Read next: Operations.

7. Add Human Boundaries

Manual steps are durable workflow state:

approval_step :wait_for_council, output: :approval

transition :wait_for_council, on: :ok, to: :cross_moria
transition :wait_for_council, on: :error, to: :walk_home_awkwardly

Operators resolve them through public APIs:

Squidie.approve(run_id, %{actor: "ops_123", comment: "verified"})
Squidie.reject(run_id, %{actor: "ops_123", comment: "fraud risk"})

Inspection history keeps pause, approval, rejection, and resume facts visible with the rest of the run history.

8. Add Cron Only When Needed

Cron triggers declare schedule intent in the workflow, but the host app owns the recurring scheduler:

trigger :daily_digest do
  cron "0 9 * * 1-5", timezone: "Etc/UTC", idempotency: :return_existing_run
end

The scheduler should deliver a Squidie.Executor.Payload.cron/3 payload to Squidie.Runtime.Runner.perform/2. Step and compensation payloads are not part of the journal-backed runtime contract.

For idempotent cron starts, pass a stable signal_id or a complete intended_window so duplicate scheduler delivery returns or skips the existing run instead of starting a second one.

9. Use Bedrock For Backend-Owned Leases

The core runtime stays backend-neutral. A basic host can run a worker loop that calls execute_next/1; a larger host can use a durable backend for delivery and lease ownership.

Bedrock is the recommended reference backend today because the example app already covers durable queueing, delayed visibility, claims, heartbeats, completion, retry, and dead-letter behavior. That path is useful when multiple workers or nodes may compete for work and the host wants backend-owned lease semantics around the Squidie journal.

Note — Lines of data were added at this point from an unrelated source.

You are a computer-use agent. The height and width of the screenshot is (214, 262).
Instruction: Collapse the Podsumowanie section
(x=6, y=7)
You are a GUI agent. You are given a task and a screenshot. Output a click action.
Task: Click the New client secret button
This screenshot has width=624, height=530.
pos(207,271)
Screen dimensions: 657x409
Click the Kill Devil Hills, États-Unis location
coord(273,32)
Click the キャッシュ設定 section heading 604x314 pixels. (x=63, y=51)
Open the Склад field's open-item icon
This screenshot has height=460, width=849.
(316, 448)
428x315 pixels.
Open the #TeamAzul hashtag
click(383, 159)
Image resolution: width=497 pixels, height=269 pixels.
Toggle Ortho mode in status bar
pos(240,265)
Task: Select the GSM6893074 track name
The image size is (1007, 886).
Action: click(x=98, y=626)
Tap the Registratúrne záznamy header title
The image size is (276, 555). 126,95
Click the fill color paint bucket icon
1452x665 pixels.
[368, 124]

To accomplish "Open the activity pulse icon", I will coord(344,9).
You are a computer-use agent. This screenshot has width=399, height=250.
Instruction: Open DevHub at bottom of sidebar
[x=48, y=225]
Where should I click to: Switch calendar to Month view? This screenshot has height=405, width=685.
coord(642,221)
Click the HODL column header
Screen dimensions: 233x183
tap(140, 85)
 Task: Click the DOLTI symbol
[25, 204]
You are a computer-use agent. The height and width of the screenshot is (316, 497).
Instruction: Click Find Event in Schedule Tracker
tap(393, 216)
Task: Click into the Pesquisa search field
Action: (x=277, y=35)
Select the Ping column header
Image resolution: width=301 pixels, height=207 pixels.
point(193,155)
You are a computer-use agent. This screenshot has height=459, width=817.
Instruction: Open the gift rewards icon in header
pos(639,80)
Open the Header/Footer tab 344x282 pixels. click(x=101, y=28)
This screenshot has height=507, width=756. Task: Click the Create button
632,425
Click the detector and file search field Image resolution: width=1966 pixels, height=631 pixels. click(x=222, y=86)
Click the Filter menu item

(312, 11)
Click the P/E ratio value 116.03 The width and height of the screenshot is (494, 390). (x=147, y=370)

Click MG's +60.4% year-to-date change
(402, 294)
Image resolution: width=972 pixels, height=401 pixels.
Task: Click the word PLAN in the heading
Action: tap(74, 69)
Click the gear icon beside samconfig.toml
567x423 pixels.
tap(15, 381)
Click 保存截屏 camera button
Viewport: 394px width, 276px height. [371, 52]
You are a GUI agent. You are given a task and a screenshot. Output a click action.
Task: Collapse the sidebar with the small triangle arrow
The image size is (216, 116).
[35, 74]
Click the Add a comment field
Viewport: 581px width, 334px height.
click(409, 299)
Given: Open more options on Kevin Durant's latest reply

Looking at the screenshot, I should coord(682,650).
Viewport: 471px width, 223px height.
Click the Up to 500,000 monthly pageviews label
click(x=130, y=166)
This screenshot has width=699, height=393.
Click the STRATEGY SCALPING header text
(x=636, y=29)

Read next: Bedrock setup and the Bedrock minimal host app.

Common Gotchas

GotchaWhat to do
Treating Squidie like only a job queueModel business lifecycle in workflow steps, transitions, retries, waits, and manual boundaries.
Depending on external exactly-once behaviorUse idempotency keys, natural keys, or domain duplicate checks in side-effecting steps.
Hiding decisions in step internalsPut branches, manual gates, retries, and recovery routes in the workflow where inspection can explain them.
Using long waits as general timersUse waits for workflow-scale delays; use host scheduling when the whole run should start later.
Letting delivery code own workflow rulesKeep delivery and job boundaries thin; call host-owned modules that wrap Squidie public APIs.
Assuming every database is a good journal storeKeep the adapter boundary database-agnostic, but require ordered appends, conflict detection, and durable checkpoint reads for production.